Listed records: Begin

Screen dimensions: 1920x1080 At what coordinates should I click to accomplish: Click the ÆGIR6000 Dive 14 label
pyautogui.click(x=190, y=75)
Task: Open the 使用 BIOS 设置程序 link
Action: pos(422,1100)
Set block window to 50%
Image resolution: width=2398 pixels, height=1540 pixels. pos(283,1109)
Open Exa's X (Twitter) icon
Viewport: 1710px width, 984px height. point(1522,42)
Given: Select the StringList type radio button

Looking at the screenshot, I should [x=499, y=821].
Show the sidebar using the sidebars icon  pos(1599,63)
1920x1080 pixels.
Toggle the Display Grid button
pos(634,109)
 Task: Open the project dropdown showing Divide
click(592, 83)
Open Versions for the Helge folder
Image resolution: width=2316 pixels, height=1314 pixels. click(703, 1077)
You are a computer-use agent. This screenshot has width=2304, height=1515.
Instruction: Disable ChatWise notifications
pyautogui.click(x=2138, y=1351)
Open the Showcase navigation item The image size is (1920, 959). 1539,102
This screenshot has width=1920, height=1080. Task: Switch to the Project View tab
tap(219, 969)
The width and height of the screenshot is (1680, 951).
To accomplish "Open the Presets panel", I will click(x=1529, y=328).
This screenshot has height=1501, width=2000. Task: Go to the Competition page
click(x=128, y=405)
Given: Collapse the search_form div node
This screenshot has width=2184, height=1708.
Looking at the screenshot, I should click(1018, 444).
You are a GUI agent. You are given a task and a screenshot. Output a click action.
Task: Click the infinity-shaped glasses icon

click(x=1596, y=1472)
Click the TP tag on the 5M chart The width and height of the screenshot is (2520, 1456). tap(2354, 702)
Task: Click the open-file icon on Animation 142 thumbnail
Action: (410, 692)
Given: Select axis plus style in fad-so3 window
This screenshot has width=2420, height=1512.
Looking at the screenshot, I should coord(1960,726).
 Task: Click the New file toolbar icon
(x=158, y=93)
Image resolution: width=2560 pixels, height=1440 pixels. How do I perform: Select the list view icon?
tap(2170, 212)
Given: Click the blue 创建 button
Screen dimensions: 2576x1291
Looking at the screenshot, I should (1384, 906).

Listed records: End

Filter the records above for "agent" and copy every matching line.

■ **Answer space**
You are a computer-use agent. This screenshot has width=2304, height=1515.
You are a GUI agent. You are given a task and a screenshot. Output a click action.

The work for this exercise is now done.